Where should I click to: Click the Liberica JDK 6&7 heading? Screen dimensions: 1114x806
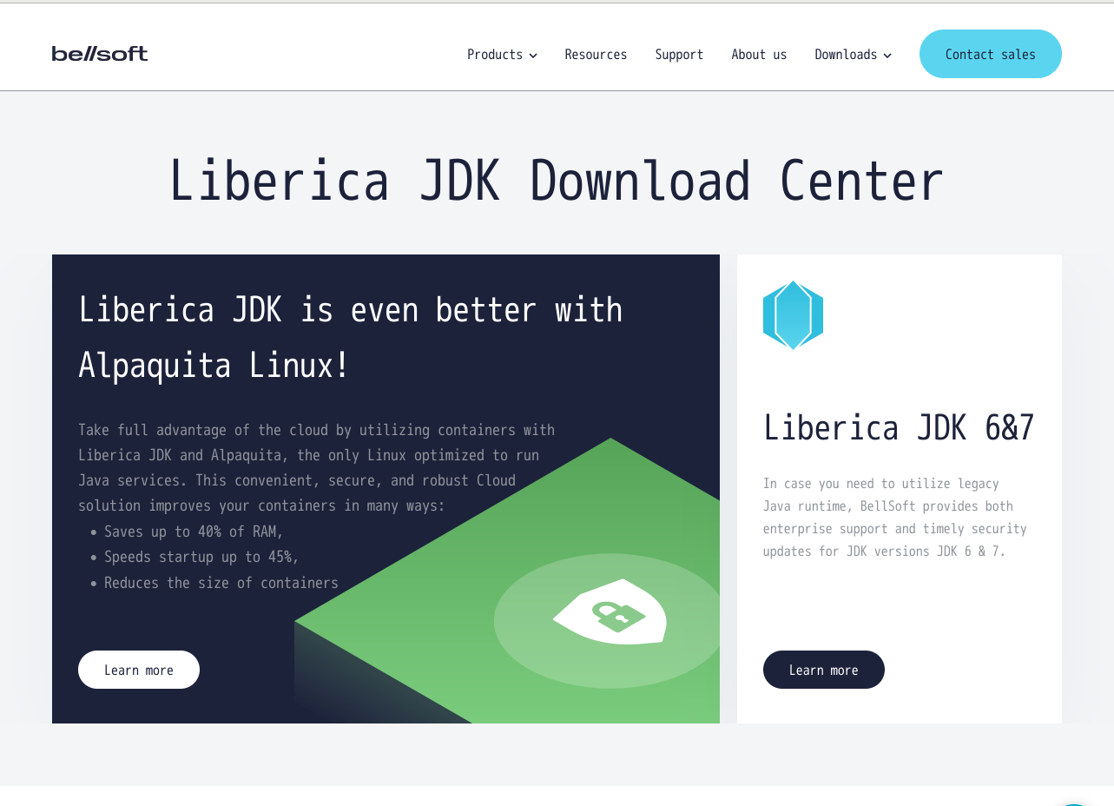click(899, 428)
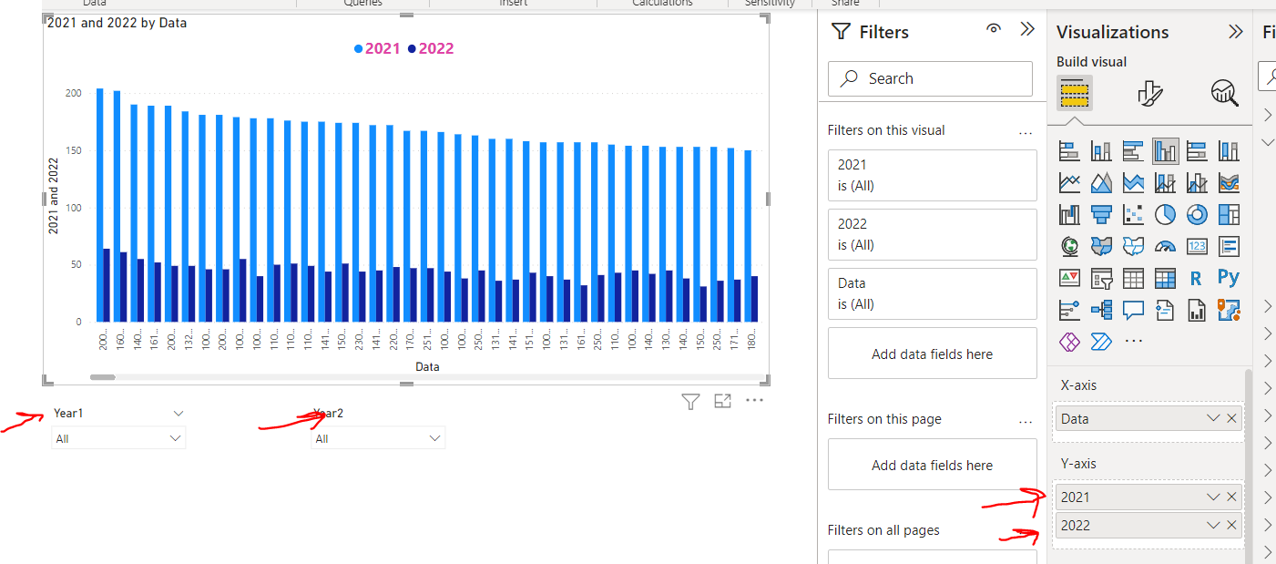Click the filter icon below the chart
The height and width of the screenshot is (564, 1276).
click(690, 401)
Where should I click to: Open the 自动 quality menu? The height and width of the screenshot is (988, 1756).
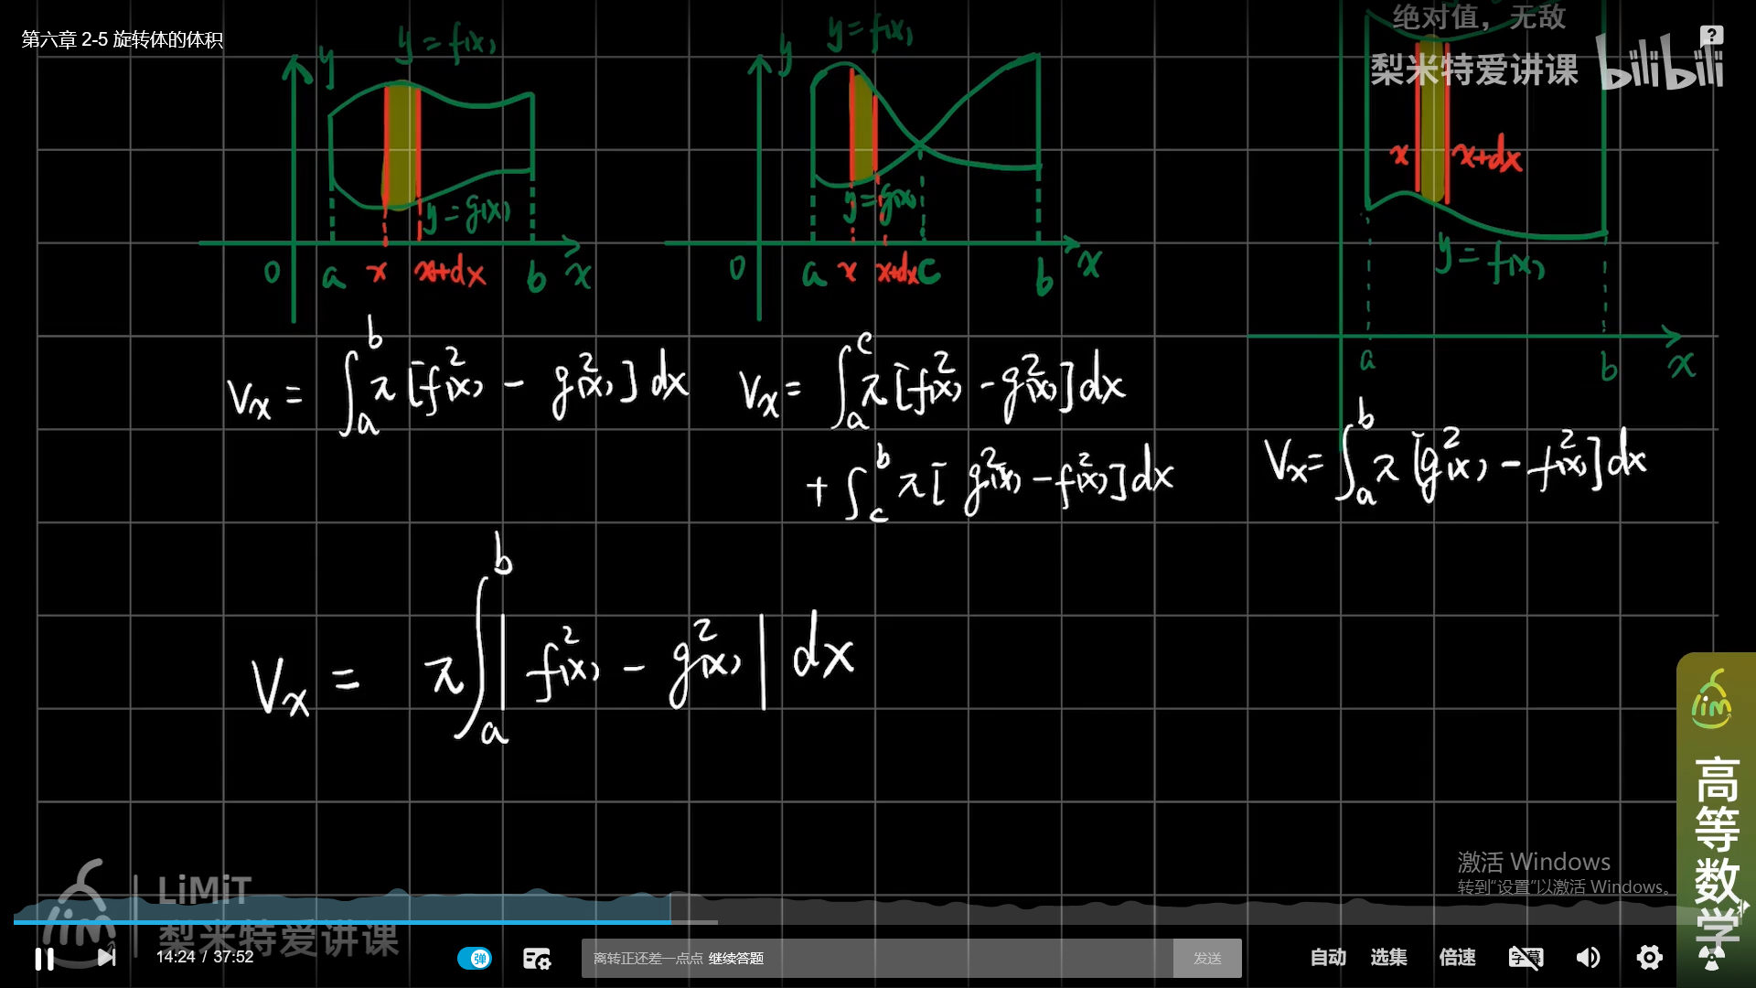(1328, 958)
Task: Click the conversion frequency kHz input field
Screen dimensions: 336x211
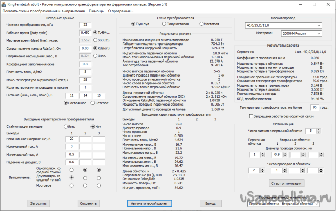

BRIEF:
Rewrite the records above as a JSON list of strings with one string for each line. Skip blank lines and leave the pictures out.

FULL ANSWER:
[
  "Where should I click to: Click the Liberica JDK 6&7 heading? Screen dimensions: 1114x806",
  "click(899, 428)",
  "Click the filter icon below the chart",
  "The height and width of the screenshot is (564, 1276).",
  "click(690, 401)",
  "Where should I click to: Open the 自动 quality menu? The height and width of the screenshot is (988, 1756).",
  "(1328, 958)",
  "Task: Click the conversion frequency kHz input field",
  "Screen dimensions: 336x211"
]